_Information shown:_
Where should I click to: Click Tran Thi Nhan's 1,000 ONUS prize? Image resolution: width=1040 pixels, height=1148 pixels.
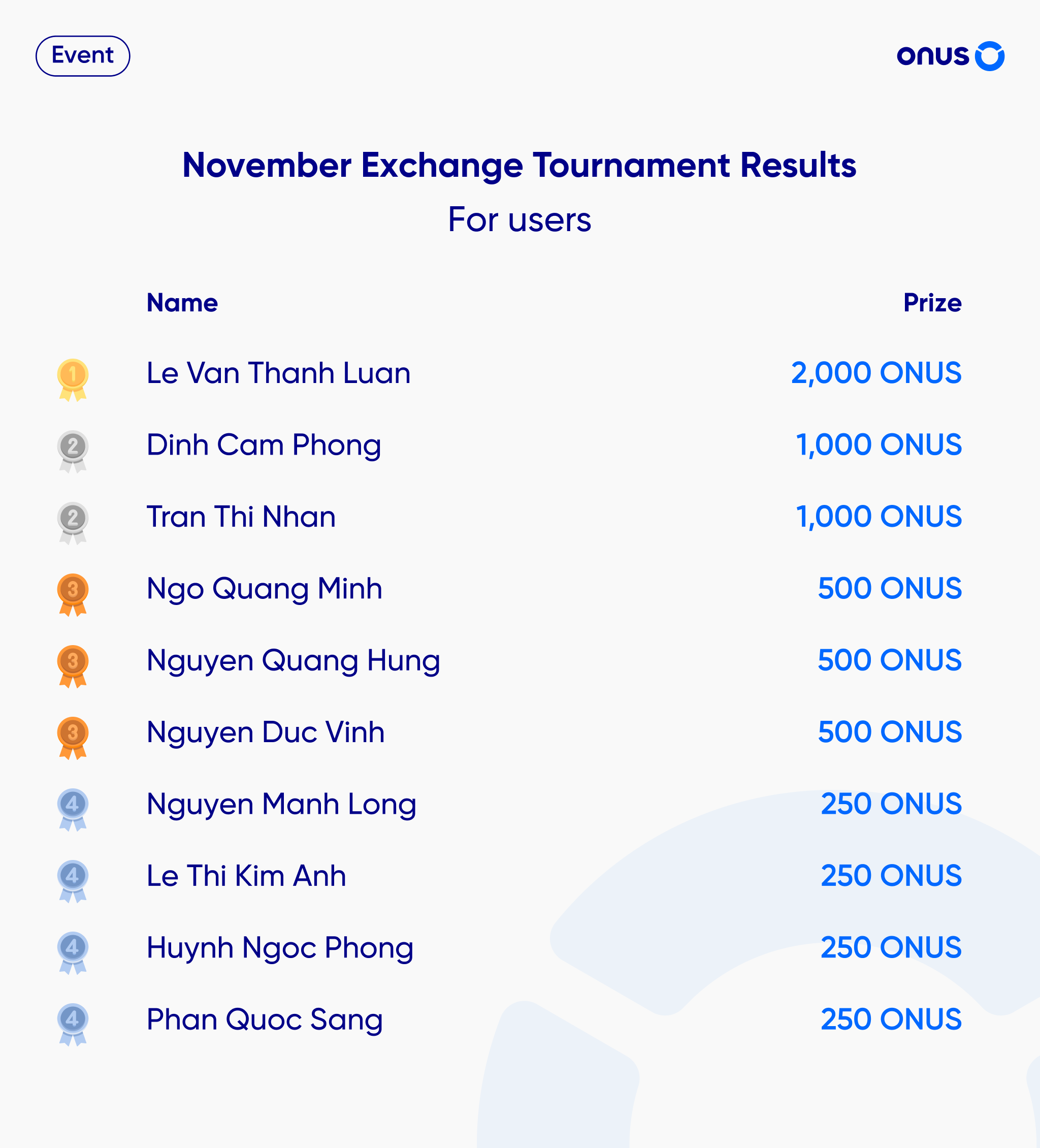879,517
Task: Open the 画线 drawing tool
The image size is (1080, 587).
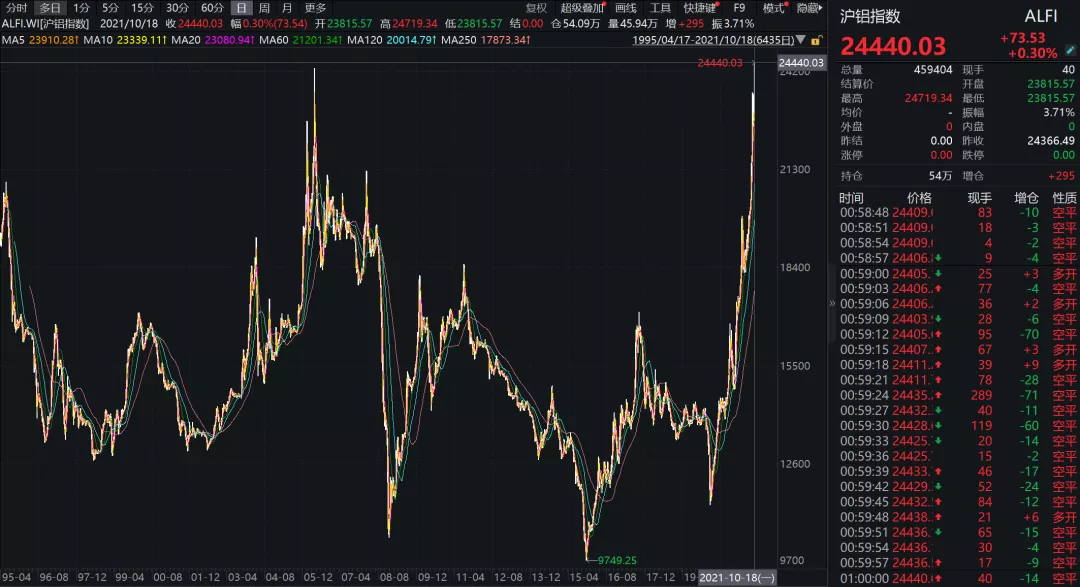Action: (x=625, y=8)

_Instruction:_
Rewrite the lines of the records, starting at the line that contains "Task: Open the 画线 drawing tool" and ending at the end of the records, as a Markdown table with the columns Number and Line. Skip blank lines and leave the pictures out.

_Response to this exercise:_
| Number | Line |
|---|---|
| 1 | Task: Open the 画线 drawing tool |
| 2 | The image size is (1080, 587). |
| 3 | Action: (x=625, y=8) |